[SUPPLIED INFORMATION]

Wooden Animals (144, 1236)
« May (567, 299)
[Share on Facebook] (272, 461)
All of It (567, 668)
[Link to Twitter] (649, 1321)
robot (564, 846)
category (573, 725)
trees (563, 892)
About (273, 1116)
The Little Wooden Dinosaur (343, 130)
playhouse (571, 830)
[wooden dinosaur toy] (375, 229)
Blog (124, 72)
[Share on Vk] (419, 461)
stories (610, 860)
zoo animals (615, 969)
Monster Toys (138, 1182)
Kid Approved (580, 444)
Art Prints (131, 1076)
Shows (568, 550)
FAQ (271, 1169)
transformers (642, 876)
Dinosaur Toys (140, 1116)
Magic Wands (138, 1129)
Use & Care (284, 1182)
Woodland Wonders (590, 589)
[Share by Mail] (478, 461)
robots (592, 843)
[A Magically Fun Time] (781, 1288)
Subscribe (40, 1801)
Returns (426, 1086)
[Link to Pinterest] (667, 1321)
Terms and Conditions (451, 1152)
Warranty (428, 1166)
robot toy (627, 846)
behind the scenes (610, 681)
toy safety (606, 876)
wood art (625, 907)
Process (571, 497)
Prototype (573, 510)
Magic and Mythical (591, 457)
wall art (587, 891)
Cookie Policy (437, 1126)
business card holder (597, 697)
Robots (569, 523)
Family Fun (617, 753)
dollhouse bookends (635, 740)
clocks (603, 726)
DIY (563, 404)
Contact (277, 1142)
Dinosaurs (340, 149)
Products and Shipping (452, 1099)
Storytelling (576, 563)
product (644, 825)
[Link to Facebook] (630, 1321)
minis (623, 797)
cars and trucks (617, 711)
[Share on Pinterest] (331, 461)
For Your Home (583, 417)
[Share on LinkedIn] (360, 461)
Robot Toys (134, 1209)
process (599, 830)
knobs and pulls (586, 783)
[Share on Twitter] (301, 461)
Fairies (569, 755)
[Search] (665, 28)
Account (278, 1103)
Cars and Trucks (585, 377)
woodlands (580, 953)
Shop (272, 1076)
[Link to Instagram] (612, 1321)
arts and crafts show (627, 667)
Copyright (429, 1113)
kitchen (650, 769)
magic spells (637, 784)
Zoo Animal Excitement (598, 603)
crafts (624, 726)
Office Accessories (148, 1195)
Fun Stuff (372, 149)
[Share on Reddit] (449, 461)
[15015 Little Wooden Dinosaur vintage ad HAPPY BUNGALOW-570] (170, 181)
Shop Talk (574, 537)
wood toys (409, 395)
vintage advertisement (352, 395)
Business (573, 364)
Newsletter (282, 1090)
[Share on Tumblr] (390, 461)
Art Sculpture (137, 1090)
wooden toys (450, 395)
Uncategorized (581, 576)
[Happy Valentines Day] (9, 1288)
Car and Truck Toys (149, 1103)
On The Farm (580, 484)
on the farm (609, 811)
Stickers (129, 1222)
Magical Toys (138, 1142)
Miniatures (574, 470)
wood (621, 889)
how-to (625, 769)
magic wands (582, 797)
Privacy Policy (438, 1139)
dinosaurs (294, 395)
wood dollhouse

[/SUPPLIED INFORMATION]

=== YOUR GOAL ===
Each record above is to be returned verbatim.

=== ANSWER TO THIS EXERCISE ===
Wooden Animals (144, 1236)
« May (567, 299)
[Share on Facebook] (272, 461)
All of It (567, 668)
[Link to Twitter] (649, 1321)
robot (564, 846)
category (573, 725)
trees (563, 892)
About (273, 1116)
The Little Wooden Dinosaur (343, 130)
playhouse (571, 830)
[wooden dinosaur toy] (375, 229)
Blog (124, 72)
[Share on Vk] (419, 461)
stories (610, 860)
zoo animals (615, 969)
Monster Toys (138, 1182)
Kid Approved (580, 444)
Art Prints (131, 1076)
Shows (568, 550)
FAQ (271, 1169)
transformers (642, 876)
Dinosaur Toys (140, 1116)
Magic Wands (138, 1129)
Use & Care (284, 1182)
Woodland Wonders (590, 589)
[Share by Mail] (478, 461)
robots (592, 843)
[A Magically Fun Time] (781, 1288)
Subscribe (40, 1801)
Returns (426, 1086)
[Link to Pinterest] (667, 1321)
Terms and Conditions (451, 1152)
Warranty (428, 1166)
robot toy (627, 846)
behind the scenes (610, 681)
toy safety (606, 876)
wood art (625, 907)
Process (571, 497)
Prototype (573, 510)
Magic and Mythical (591, 457)
wall art (587, 891)
Cookie Policy (437, 1126)
business card holder (597, 697)
Robots (569, 523)
Family Fun (617, 753)
dollhouse bookends (635, 740)
clocks (603, 726)
DIY (563, 404)
Contact (277, 1142)
Dinosaurs (340, 149)
Products and Shipping (452, 1099)
Storytelling (576, 563)
product (644, 825)
[Link to Facebook] (630, 1321)
minis (623, 797)
cars and trucks (617, 711)
[Share on Pinterest] (331, 461)
For Your Home (583, 417)
[Share on LinkedIn] (360, 461)
Robot Toys (134, 1209)
process (599, 830)
knobs and pulls (586, 783)
[Share on Twitter] (301, 461)
Fairies (569, 755)
[Search] (665, 28)
Account (278, 1103)
Cars and Trucks (585, 377)
woodlands (580, 953)
Shop (272, 1076)
[Link to Instagram] (612, 1321)
arts and crafts show (627, 667)
Copyright (429, 1113)
kitchen (650, 769)
magic spells (637, 784)
Zoo Animal Excitement (598, 603)
crafts (624, 726)
Office Accessories (148, 1195)
Fun Stuff (372, 149)
[Share on Reddit] (449, 461)
[15015 Little Wooden Dinosaur vintage ad HAPPY BUNGALOW-570] (170, 181)
Shop Talk (574, 537)
wood toys (409, 395)
vintage advertisement (352, 395)
Business (573, 364)
Newsletter (282, 1090)
[Share on Tumblr] (390, 461)
Art Sculpture (137, 1090)
wooden toys (450, 395)
Uncategorized (581, 576)
[Happy Valentines Day] (9, 1288)
Car and Truck Toys (149, 1103)
On The Farm (580, 484)
on the farm (609, 811)
Stickers (129, 1222)
Magical Toys (138, 1142)
Miniatures (574, 470)
wood (621, 889)
how-to (625, 769)
magic wands (582, 797)
Privacy Policy (438, 1139)
dinosaurs (294, 395)
wood dollhouse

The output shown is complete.